[Exercise instructions]
Print each of the rows below verbatim, in the order given and with every row on its own line.

[Input rows]
+--

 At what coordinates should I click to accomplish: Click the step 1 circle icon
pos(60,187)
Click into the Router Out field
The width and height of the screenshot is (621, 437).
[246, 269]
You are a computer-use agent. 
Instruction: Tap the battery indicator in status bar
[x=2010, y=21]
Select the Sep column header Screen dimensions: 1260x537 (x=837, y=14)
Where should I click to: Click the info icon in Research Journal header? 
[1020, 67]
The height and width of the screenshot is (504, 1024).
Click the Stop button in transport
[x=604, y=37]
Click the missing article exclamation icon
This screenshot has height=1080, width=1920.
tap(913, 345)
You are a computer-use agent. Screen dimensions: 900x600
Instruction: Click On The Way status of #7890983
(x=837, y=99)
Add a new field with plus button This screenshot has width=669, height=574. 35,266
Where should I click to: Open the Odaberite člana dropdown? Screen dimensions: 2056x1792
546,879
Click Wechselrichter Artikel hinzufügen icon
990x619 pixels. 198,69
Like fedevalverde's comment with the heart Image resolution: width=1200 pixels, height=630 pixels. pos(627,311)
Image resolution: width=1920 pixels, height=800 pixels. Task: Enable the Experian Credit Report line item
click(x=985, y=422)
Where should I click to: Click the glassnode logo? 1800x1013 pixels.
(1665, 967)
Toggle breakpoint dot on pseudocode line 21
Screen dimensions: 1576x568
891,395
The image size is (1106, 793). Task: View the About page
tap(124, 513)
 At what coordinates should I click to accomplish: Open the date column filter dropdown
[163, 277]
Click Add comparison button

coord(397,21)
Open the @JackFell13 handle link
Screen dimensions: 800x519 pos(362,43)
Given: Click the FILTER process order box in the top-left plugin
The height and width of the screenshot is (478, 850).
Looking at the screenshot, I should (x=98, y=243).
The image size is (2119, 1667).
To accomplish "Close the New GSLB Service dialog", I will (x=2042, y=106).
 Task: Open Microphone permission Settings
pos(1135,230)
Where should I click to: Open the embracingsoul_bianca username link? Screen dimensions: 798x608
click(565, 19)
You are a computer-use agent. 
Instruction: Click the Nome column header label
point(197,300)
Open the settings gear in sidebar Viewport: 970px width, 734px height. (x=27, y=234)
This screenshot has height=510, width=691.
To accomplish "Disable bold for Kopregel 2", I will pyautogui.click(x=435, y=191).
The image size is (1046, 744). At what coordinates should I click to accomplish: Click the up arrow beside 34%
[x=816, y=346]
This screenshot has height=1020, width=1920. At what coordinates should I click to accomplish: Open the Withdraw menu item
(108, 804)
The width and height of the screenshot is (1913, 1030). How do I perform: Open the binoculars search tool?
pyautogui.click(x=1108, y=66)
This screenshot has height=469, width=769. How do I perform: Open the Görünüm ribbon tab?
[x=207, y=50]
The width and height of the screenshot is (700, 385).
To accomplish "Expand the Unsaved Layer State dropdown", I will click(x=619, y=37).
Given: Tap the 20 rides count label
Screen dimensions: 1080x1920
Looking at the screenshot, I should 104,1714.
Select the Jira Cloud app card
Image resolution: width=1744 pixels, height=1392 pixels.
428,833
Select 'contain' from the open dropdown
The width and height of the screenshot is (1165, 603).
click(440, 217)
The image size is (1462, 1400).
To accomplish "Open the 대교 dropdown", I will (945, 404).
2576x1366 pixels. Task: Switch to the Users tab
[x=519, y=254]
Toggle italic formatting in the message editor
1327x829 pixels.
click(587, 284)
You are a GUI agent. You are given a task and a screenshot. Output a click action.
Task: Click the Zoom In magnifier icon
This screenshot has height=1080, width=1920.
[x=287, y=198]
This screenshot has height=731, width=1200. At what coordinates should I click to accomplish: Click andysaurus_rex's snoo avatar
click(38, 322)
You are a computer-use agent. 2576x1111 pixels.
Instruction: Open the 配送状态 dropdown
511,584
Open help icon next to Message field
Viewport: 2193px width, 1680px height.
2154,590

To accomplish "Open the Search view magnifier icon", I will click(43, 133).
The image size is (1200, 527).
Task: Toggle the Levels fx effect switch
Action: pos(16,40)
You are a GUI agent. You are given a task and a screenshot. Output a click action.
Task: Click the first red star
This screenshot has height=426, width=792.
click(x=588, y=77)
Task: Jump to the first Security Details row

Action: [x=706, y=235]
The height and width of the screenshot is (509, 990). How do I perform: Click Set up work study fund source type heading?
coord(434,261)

+--

[Answer to the problem]
 At what coordinates should I click to accomplish: Click the step 1 circle icon
pos(60,187)
Click into the Router Out field
The width and height of the screenshot is (621, 437).
[246, 269]
You are a computer-use agent. 
Instruction: Tap the battery indicator in status bar
[x=2010, y=21]
Select the Sep column header Screen dimensions: 1260x537 (x=837, y=14)
Where should I click to: Click the info icon in Research Journal header? 
[1020, 67]
The height and width of the screenshot is (504, 1024).
Click the Stop button in transport
[x=604, y=37]
Click the missing article exclamation icon
This screenshot has height=1080, width=1920.
tap(913, 345)
You are a computer-use agent. Screen dimensions: 900x600
Instruction: Click On The Way status of #7890983
(x=837, y=99)
Add a new field with plus button This screenshot has width=669, height=574. 35,266
Where should I click to: Open the Odaberite člana dropdown? Screen dimensions: 2056x1792
546,879
Click Wechselrichter Artikel hinzufügen icon
990x619 pixels. 198,69
Like fedevalverde's comment with the heart Image resolution: width=1200 pixels, height=630 pixels. pos(627,311)
Image resolution: width=1920 pixels, height=800 pixels. Task: Enable the Experian Credit Report line item
click(x=985, y=422)
Where should I click to: Click the glassnode logo? 1800x1013 pixels.
(1665, 967)
Toggle breakpoint dot on pseudocode line 21
Screen dimensions: 1576x568
891,395
The image size is (1106, 793). Task: View the About page
tap(124, 513)
 At what coordinates should I click to accomplish: Open the date column filter dropdown
[163, 277]
Click Add comparison button

coord(397,21)
Open the @JackFell13 handle link
Screen dimensions: 800x519 pos(362,43)
Given: Click the FILTER process order box in the top-left plugin
The height and width of the screenshot is (478, 850).
Looking at the screenshot, I should (x=98, y=243).
The image size is (2119, 1667).
To accomplish "Close the New GSLB Service dialog", I will (x=2042, y=106).
 Task: Open Microphone permission Settings
pos(1135,230)
Where should I click to: Open the embracingsoul_bianca username link? Screen dimensions: 798x608
click(565, 19)
You are a computer-use agent. 
Instruction: Click the Nome column header label
point(197,300)
Open the settings gear in sidebar Viewport: 970px width, 734px height. (x=27, y=234)
This screenshot has height=510, width=691.
To accomplish "Disable bold for Kopregel 2", I will pyautogui.click(x=435, y=191).
The image size is (1046, 744). At what coordinates should I click to accomplish: Click the up arrow beside 34%
[x=816, y=346]
This screenshot has height=1020, width=1920. At what coordinates should I click to accomplish: Open the Withdraw menu item
(108, 804)
The width and height of the screenshot is (1913, 1030). How do I perform: Open the binoculars search tool?
pyautogui.click(x=1108, y=66)
This screenshot has height=469, width=769. How do I perform: Open the Görünüm ribbon tab?
[x=207, y=50]
The width and height of the screenshot is (700, 385).
To accomplish "Expand the Unsaved Layer State dropdown", I will click(x=619, y=37).
Given: Tap the 20 rides count label
Screen dimensions: 1080x1920
Looking at the screenshot, I should 104,1714.
Select the Jira Cloud app card
Image resolution: width=1744 pixels, height=1392 pixels.
428,833
Select 'contain' from the open dropdown
The width and height of the screenshot is (1165, 603).
click(440, 217)
The image size is (1462, 1400).
To accomplish "Open the 대교 dropdown", I will (945, 404).
2576x1366 pixels. Task: Switch to the Users tab
[x=519, y=254]
Toggle italic formatting in the message editor
1327x829 pixels.
click(587, 284)
You are a GUI agent. You are given a task and a screenshot. Output a click action.
Task: Click the Zoom In magnifier icon
This screenshot has height=1080, width=1920.
[x=287, y=198]
This screenshot has height=731, width=1200. At what coordinates should I click to accomplish: Click andysaurus_rex's snoo avatar
click(38, 322)
You are a computer-use agent. 2576x1111 pixels.
Instruction: Open the 配送状态 dropdown
511,584
Open help icon next to Message field
Viewport: 2193px width, 1680px height.
2154,590

To accomplish "Open the Search view magnifier icon", I will click(43, 133).
The image size is (1200, 527).
Task: Toggle the Levels fx effect switch
Action: pos(16,40)
You are a GUI agent. You are given a task and a screenshot. Output a click action.
Task: Click the first red star
This screenshot has height=426, width=792.
click(x=588, y=77)
Task: Jump to the first Security Details row

Action: [x=706, y=235]
The height and width of the screenshot is (509, 990). How do I perform: Click Set up work study fund source type heading?
coord(434,261)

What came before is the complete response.